Work task: Without any of the pictures, set down the data below exactly.

▼

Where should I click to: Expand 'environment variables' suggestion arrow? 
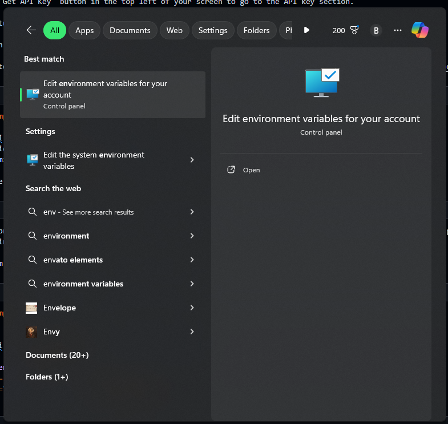pos(192,284)
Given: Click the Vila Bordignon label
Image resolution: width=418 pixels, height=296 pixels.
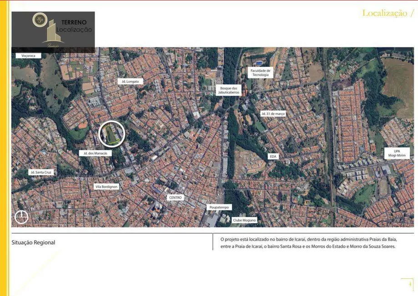Looking at the screenshot, I should [x=106, y=187].
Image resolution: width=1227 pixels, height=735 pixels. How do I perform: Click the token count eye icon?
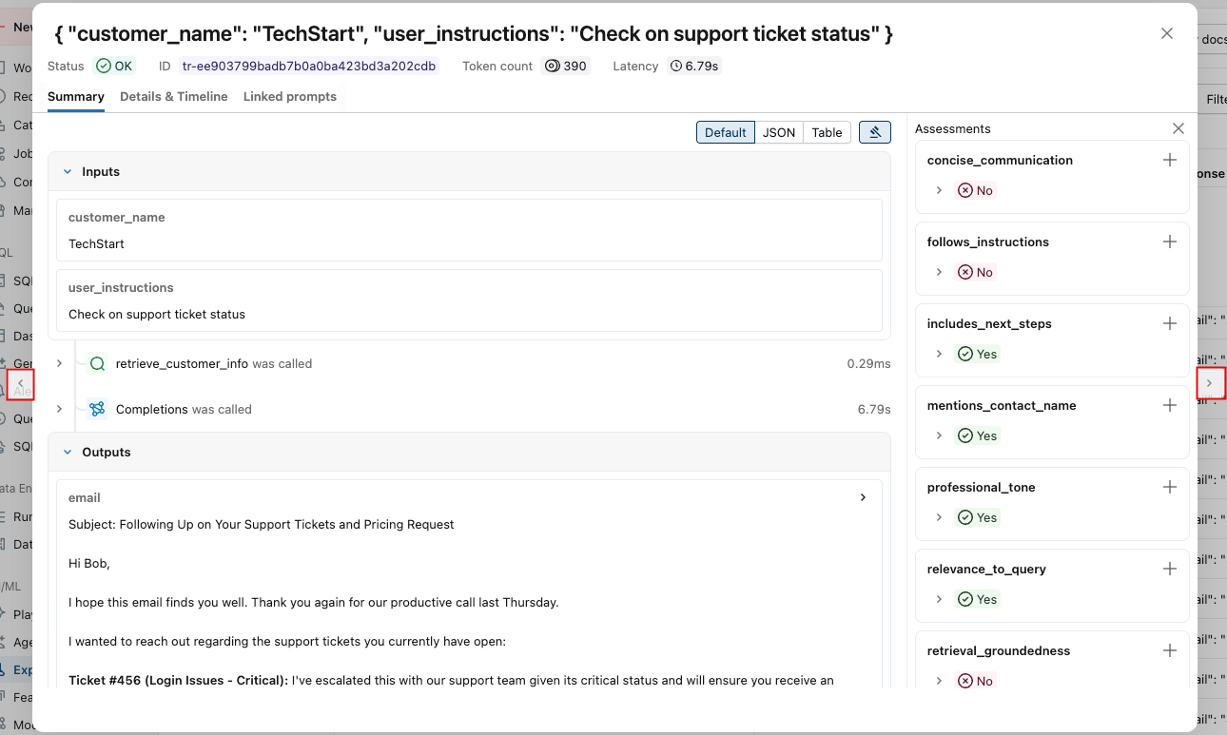coord(553,66)
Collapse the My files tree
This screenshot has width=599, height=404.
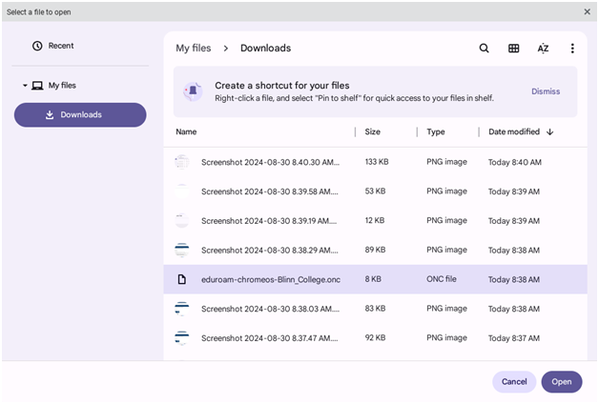[x=26, y=86]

▲

Task output:
Where should I click to: Expand 'environment variables' suggestion arrow? 
pos(192,284)
Given: Click the Vila Bordignon label
Image resolution: width=418 pixels, height=296 pixels.
Looking at the screenshot, I should [x=106, y=187].
Image resolution: width=1227 pixels, height=735 pixels. How do I perform: Click the token count eye icon?
coord(553,66)
Collapse the My files tree
This screenshot has width=599, height=404.
[x=26, y=86]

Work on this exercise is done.